── Extrait de la page

Dans les tribunes de la Beach Volleyball Arena lors du match entre le Brésil et Cub, le 7 août, à Rio. | LEON NEAL / AFP

Il reste vingt secondes à jouer lorsque le basketteur Pau Gasol se présente, mardi 9 août, sur la ligne des lancers francs. Une véritable bronca se déchaîne dans la Carioca Arena. Des insultes fusent, accompagnées de quelques doigts d’honneur. Cette pression est-elle la cause de ses deux échecs inhabituels ? L’Espagne, qui menait de 1 point, s’incline finalement sur l’action suivante (66-65) face à la sélection auriverde.

Depuis le début des Jeux olympiques, le public brésilien, tour à tour soutien inconditionnel, exubérant et parfois excessif de ses sportifs, ne laisse en tout cas personne indifférent. Les Brésiliens eux-mêmes s’en interrogent. Le quotidien O Globo titrait ainsi dans son édition du mardi 9 août : « Les Brésiliens irritent les étrangers en vibrant dans les tribunes olympiques comme dans les stades de football. »

Comme au basket, les sports collectifs ne sont pas totalement dépaysés par cet enthousiasme débordant. Au volley, sous le toit du Maracanazinho, s’élève une clameur rappelant celle du stade Maracana, juste à côté. Maillot de la seleçao de football sur le dos, on siffle le serveur adverse et on crie à chaque smash de la star Ricardo Lucarelli.

────
── Items fournis

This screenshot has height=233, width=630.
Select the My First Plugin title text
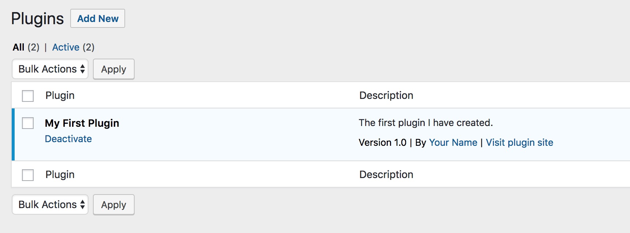coord(81,123)
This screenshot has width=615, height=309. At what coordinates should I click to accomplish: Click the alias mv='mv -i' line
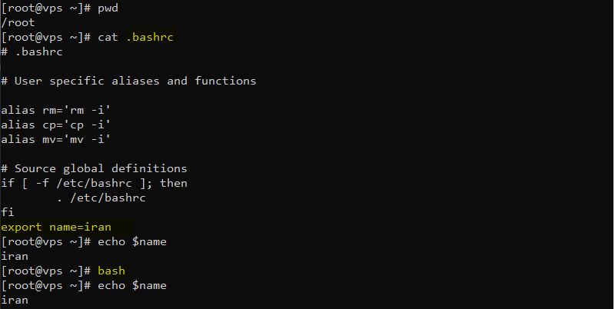point(55,140)
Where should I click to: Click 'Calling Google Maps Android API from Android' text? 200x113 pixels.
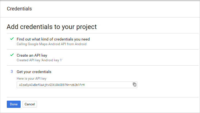click(x=52, y=44)
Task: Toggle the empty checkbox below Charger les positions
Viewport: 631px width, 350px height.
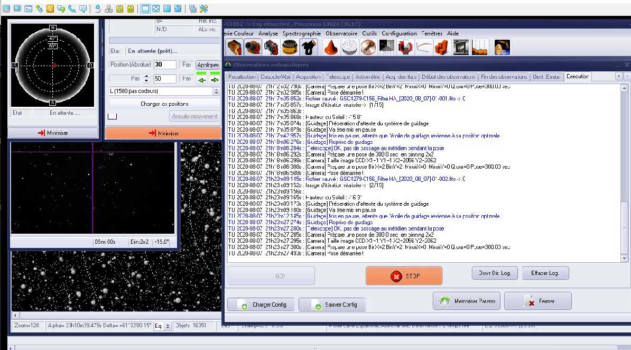Action: pos(111,116)
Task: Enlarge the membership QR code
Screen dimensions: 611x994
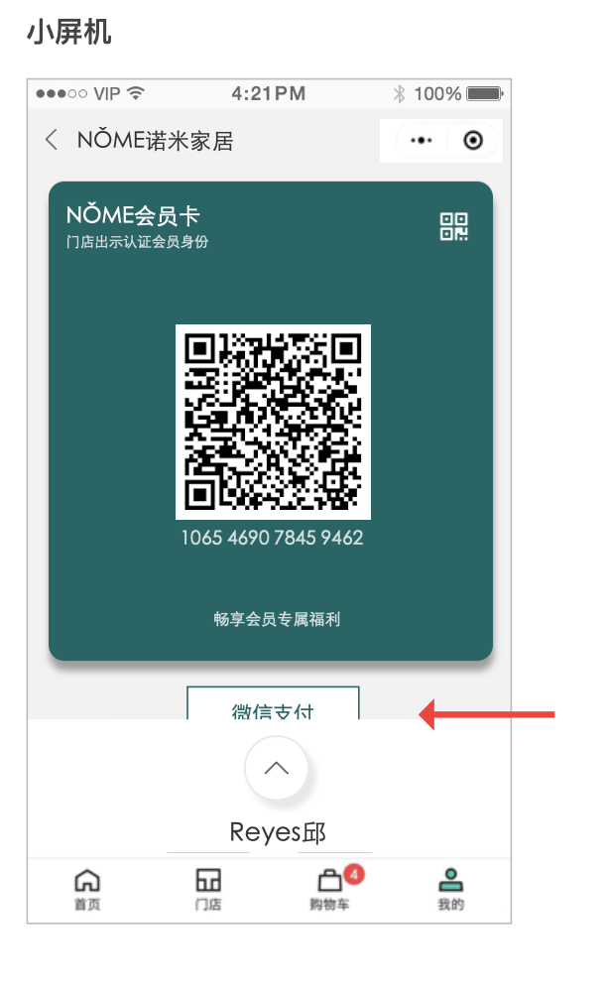Action: pos(273,422)
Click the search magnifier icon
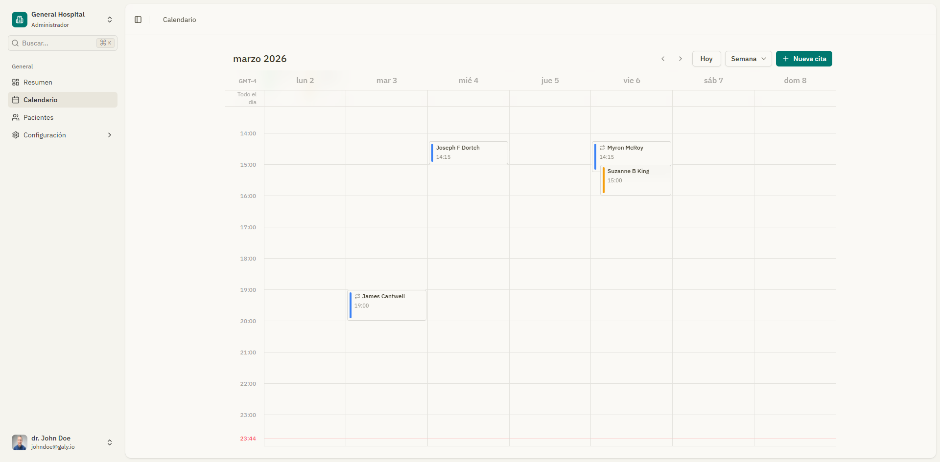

────

● Consigne 1
Reformulez plus brièvement le paragraphe de l'extrait qui commence par « Depuis le début des Jeux olympiques », en gardant ses faits principaux.
● Consigne 2
Reproduisez tel quel le passage de l'extrait allant de « Il reste vingt » jusqu'à « la sélection auriverde. ».
Les items forment un matériau à part, sans rapport avec l'extrait.

● Réponse complète 1
Depuis le début des Jeux olympiques, le public brésilien ne laisse personne indifférent. Il soutient ses sportifs sans réserve, avec exubérance et parfois avec excès. Les Brésiliens eux-mêmes s'interrogent. Le mardi 9 août, le quotidien O Globo titrait que les Brésiliens irritent les étrangers en vibrant dans les tribunes olympiques comme dans les stades de football.

● Réponse complète 2
Il reste vingt secondes à jouer lorsque le basketteur Pau Gasol se présente, mardi 9 août, sur la ligne des lancers francs. Une véritable bronca se déchaîne dans la Carioca Arena. Des insultes fusent, accompagnées de quelques doigts d’honneur. Cette pression est-elle la cause de ses deux échecs inhabituels ? L’Espagne, qui menait de 1 point, s’incline finalement sur l’action suivante (66-65) face à la sélection auriverde.